WORK TO COMPLETE:
Without the pictures, reproduce the entries below exactly.

SUPPLIED MATERIAL:
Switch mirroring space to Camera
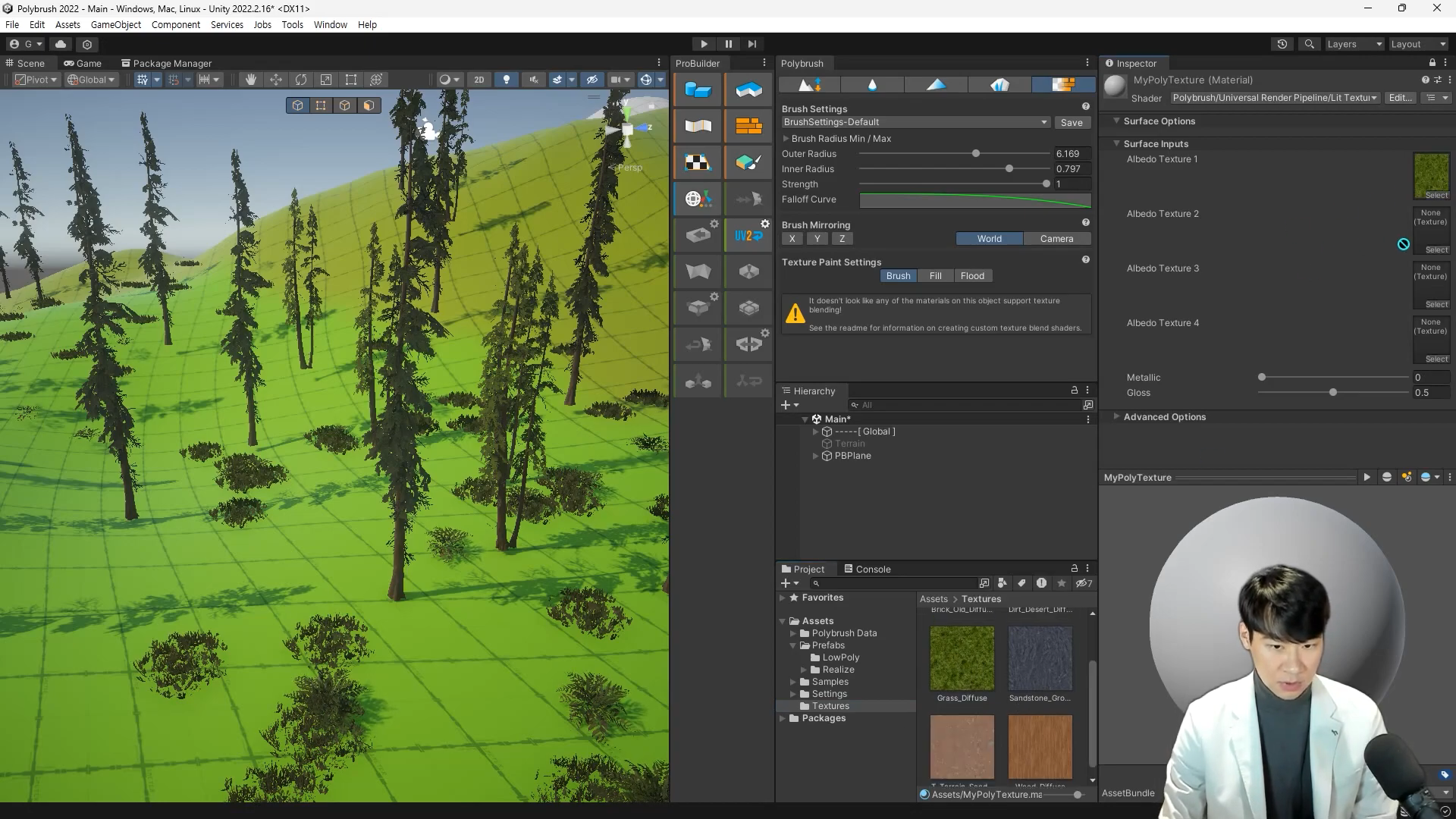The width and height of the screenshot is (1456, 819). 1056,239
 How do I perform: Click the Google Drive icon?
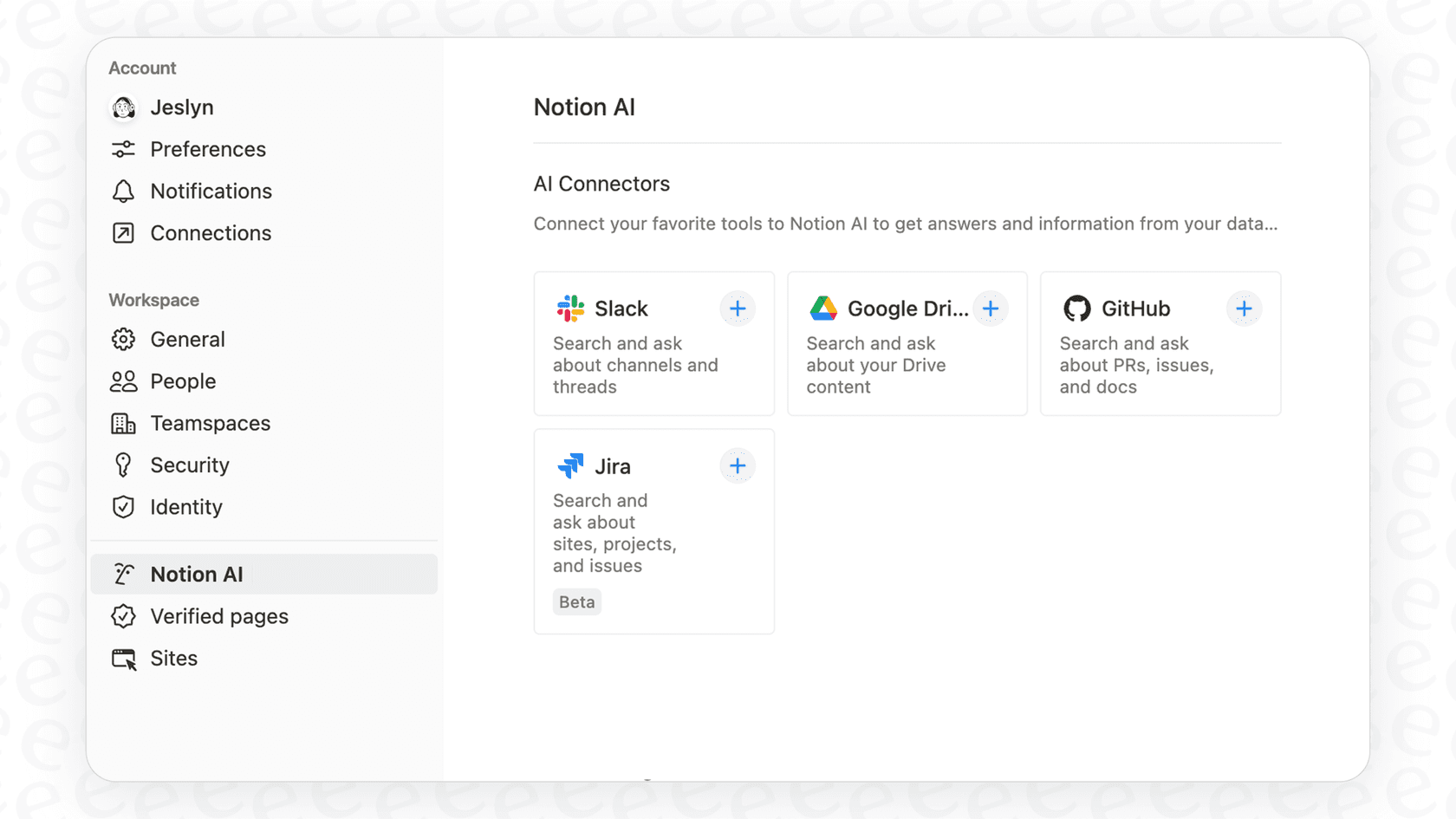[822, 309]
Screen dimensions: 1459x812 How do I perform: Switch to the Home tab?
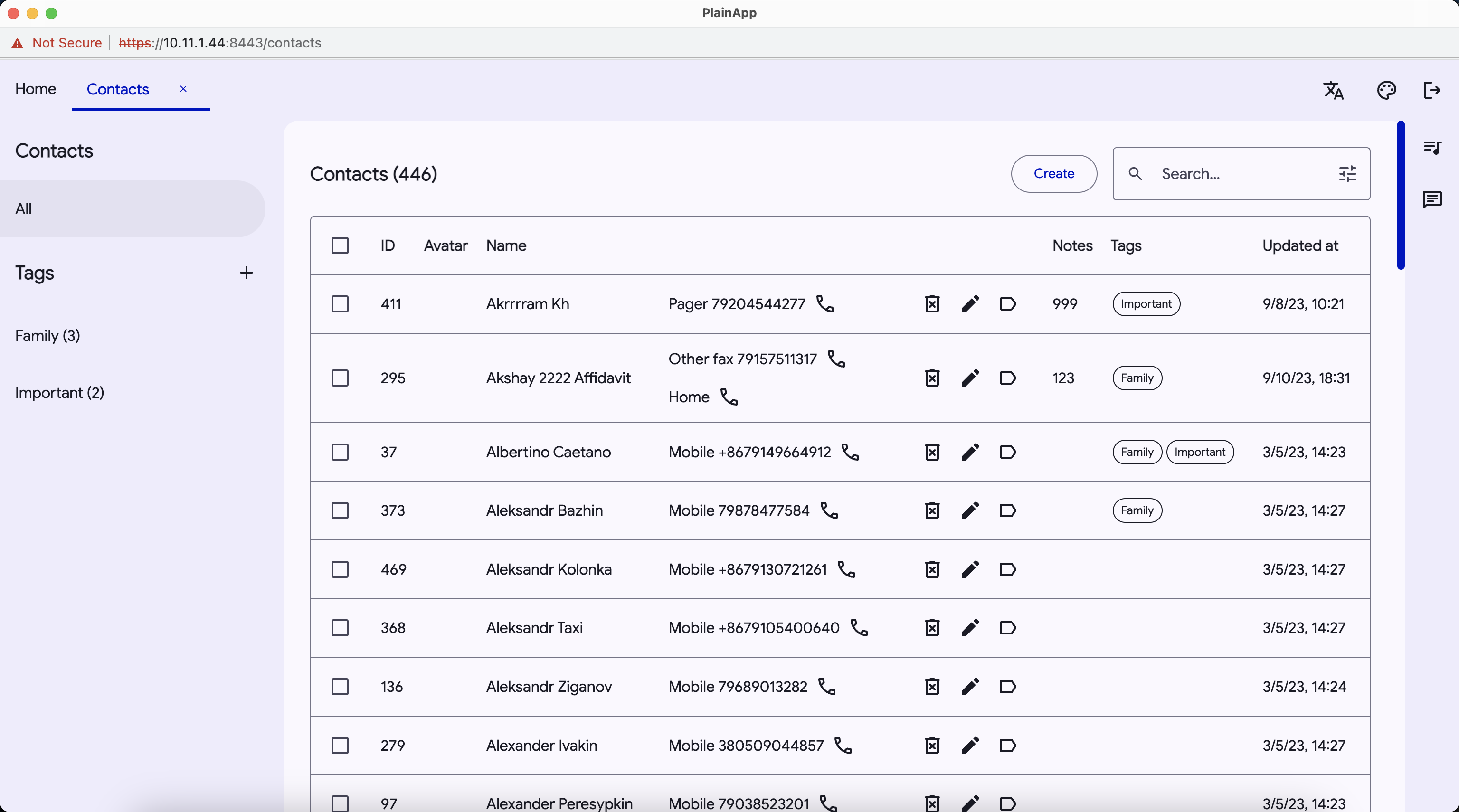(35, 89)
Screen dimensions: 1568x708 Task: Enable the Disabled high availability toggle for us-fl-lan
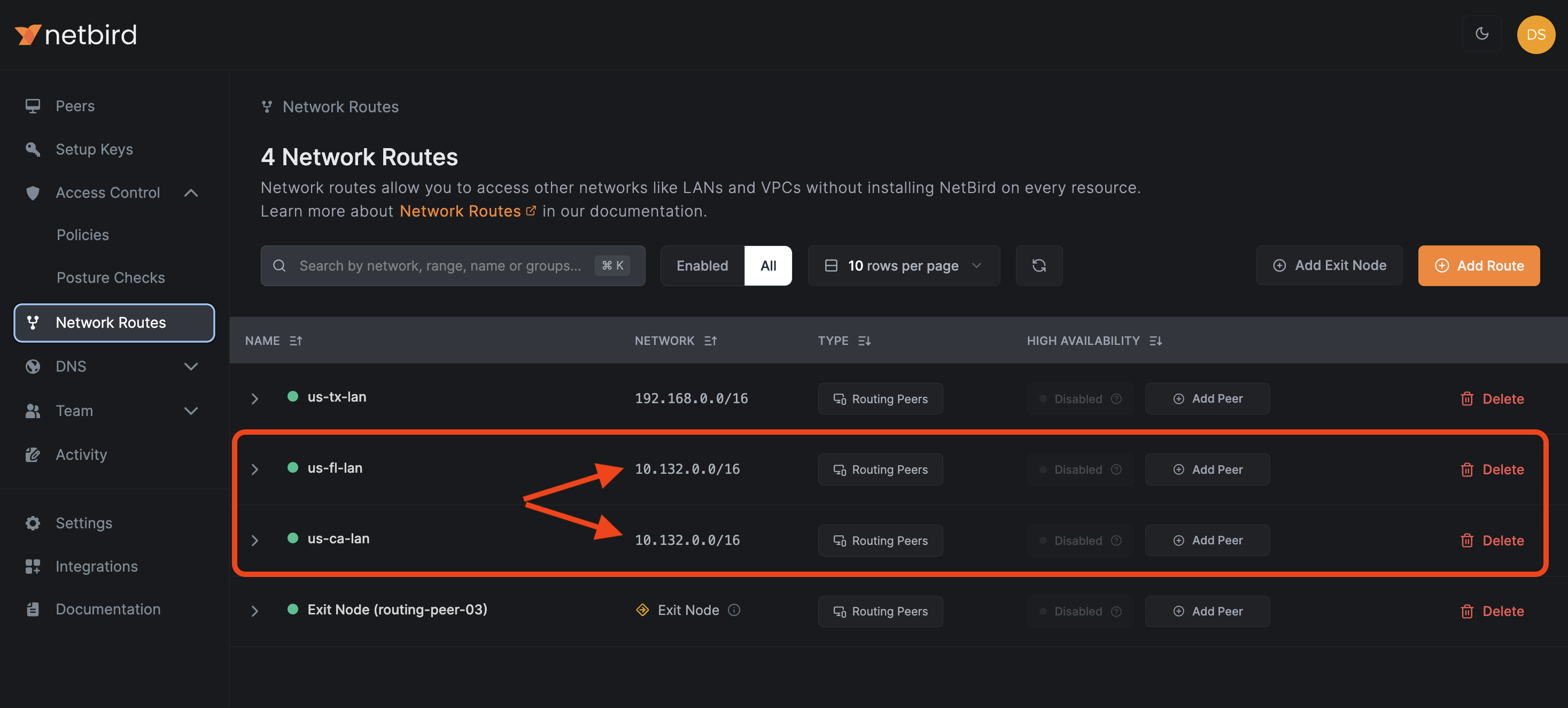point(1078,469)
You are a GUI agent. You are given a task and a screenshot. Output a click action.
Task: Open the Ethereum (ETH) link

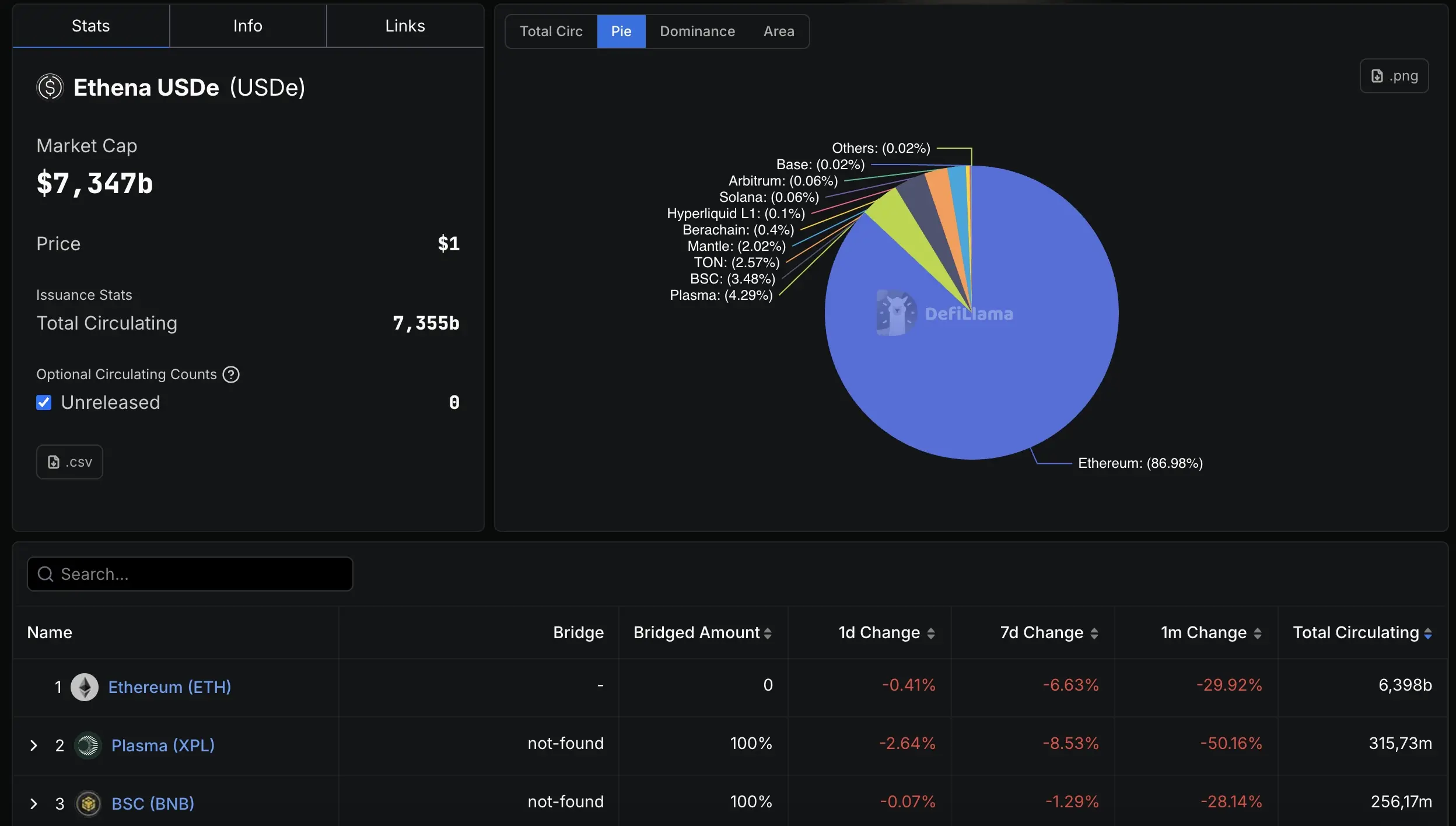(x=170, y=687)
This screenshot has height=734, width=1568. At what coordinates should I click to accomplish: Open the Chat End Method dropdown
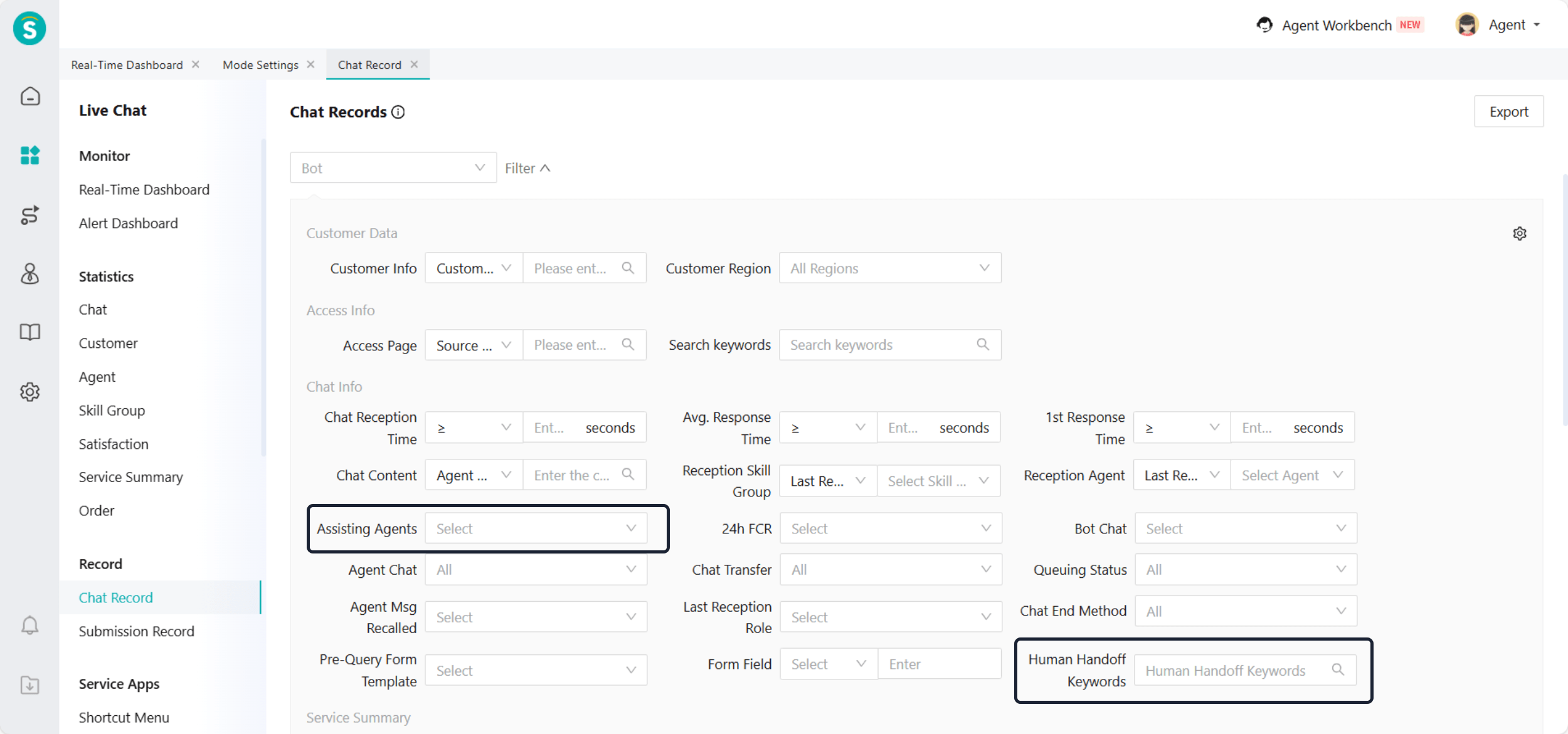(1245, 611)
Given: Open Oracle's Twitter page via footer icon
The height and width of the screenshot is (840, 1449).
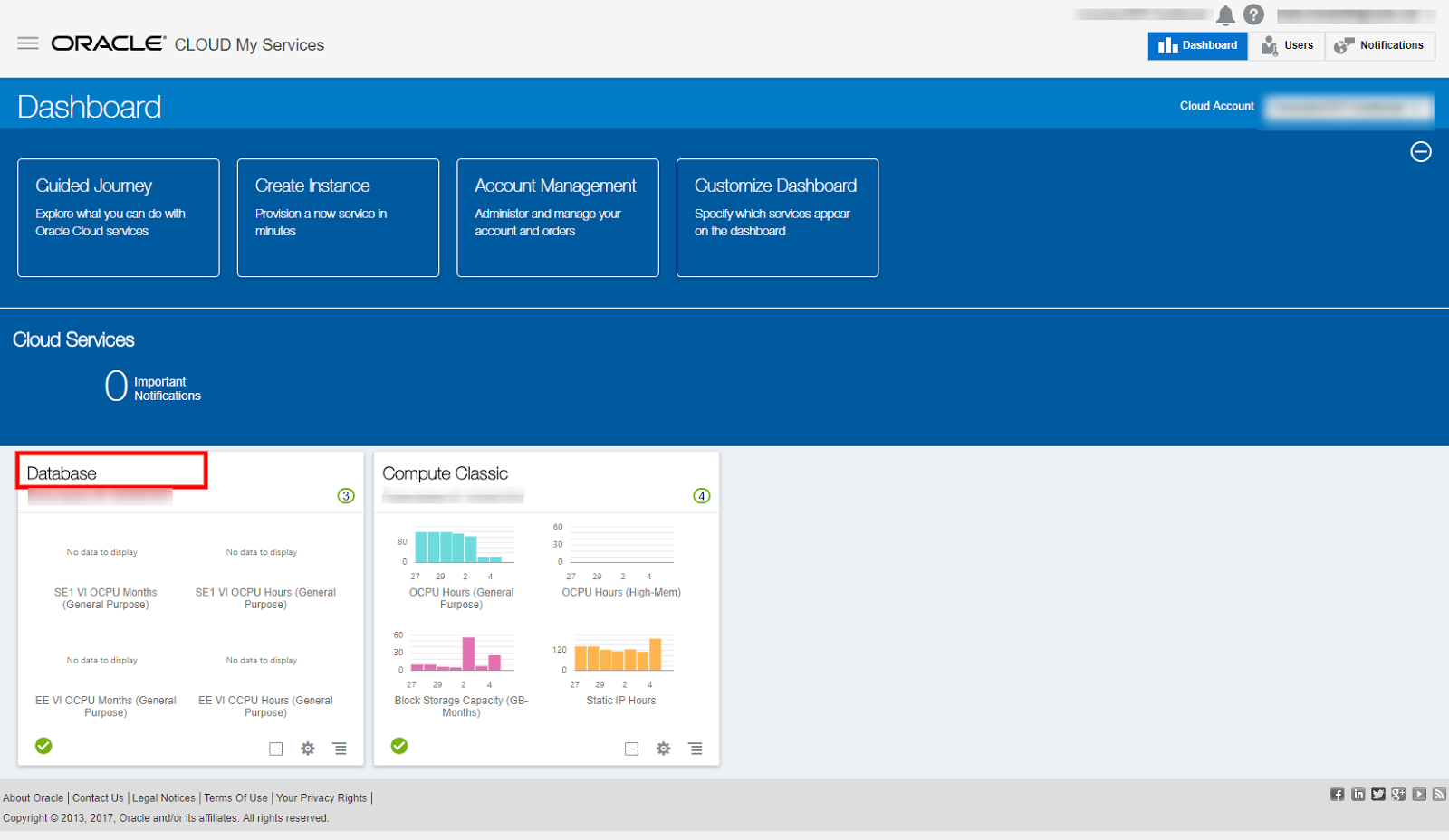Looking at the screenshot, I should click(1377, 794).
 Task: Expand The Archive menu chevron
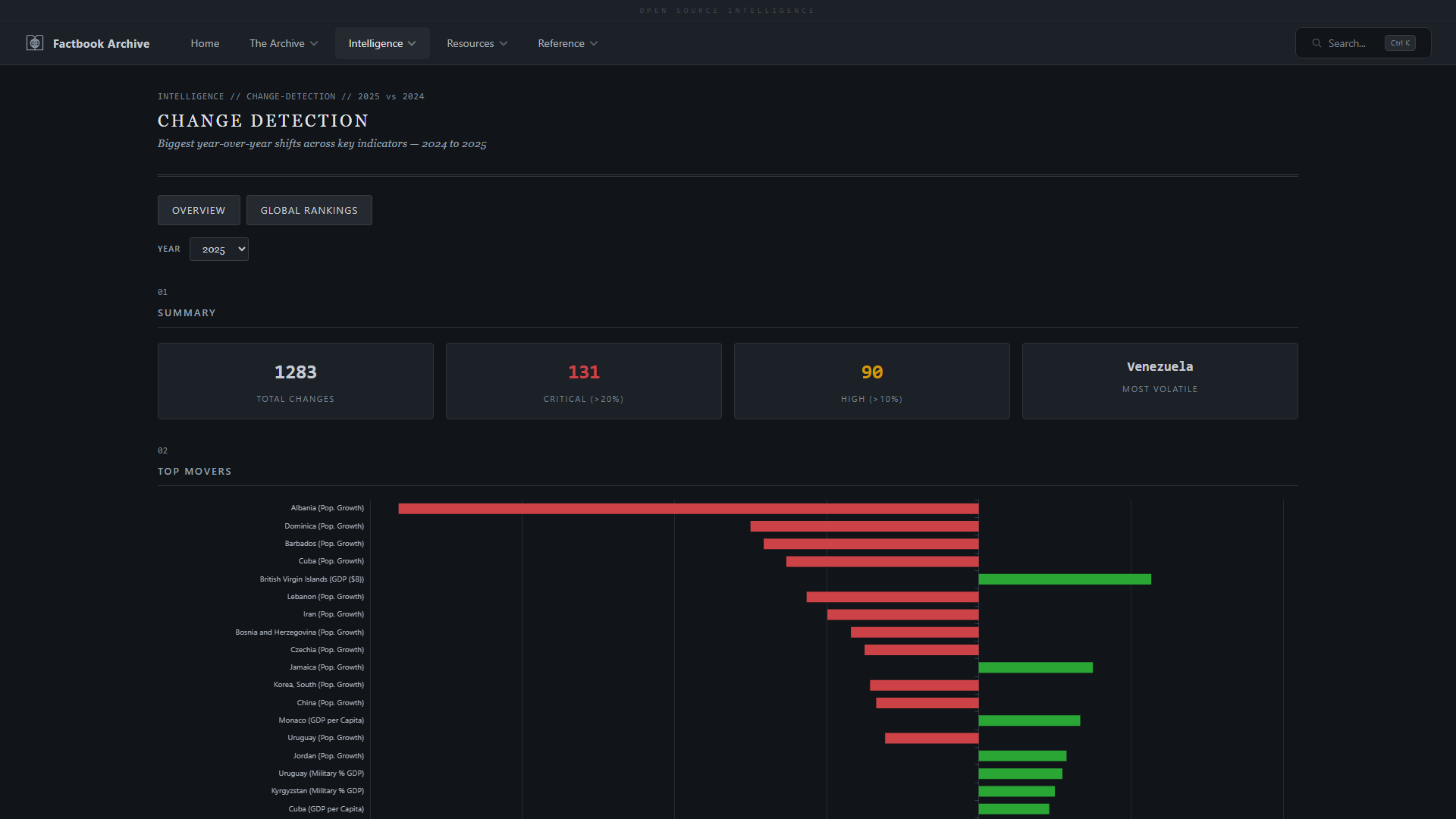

EXPECTED ANSWER:
Switch mirroring space to Camera
The width and height of the screenshot is (1456, 819). 1056,239
 How do I perform: Click the Google Drive icon?
[822, 309]
Screen dimensions: 1459x812 How do I perform: Switch to the Home tab?
(35, 89)
Screen dimensions: 1568x708 Task: Enable the Disabled high availability toggle for us-fl-lan
point(1078,469)
You are a GUI agent. You are given a task and a screenshot. Output a click action.
Task: Open the Ethereum (ETH) link

(x=170, y=687)
This screenshot has height=734, width=1568. At what coordinates should I click to accomplish: Open the Chat End Method dropdown
(1245, 611)
Given: Open Oracle's Twitter page via footer icon
The height and width of the screenshot is (840, 1449).
Looking at the screenshot, I should click(1377, 794).
 Task: Expand The Archive menu chevron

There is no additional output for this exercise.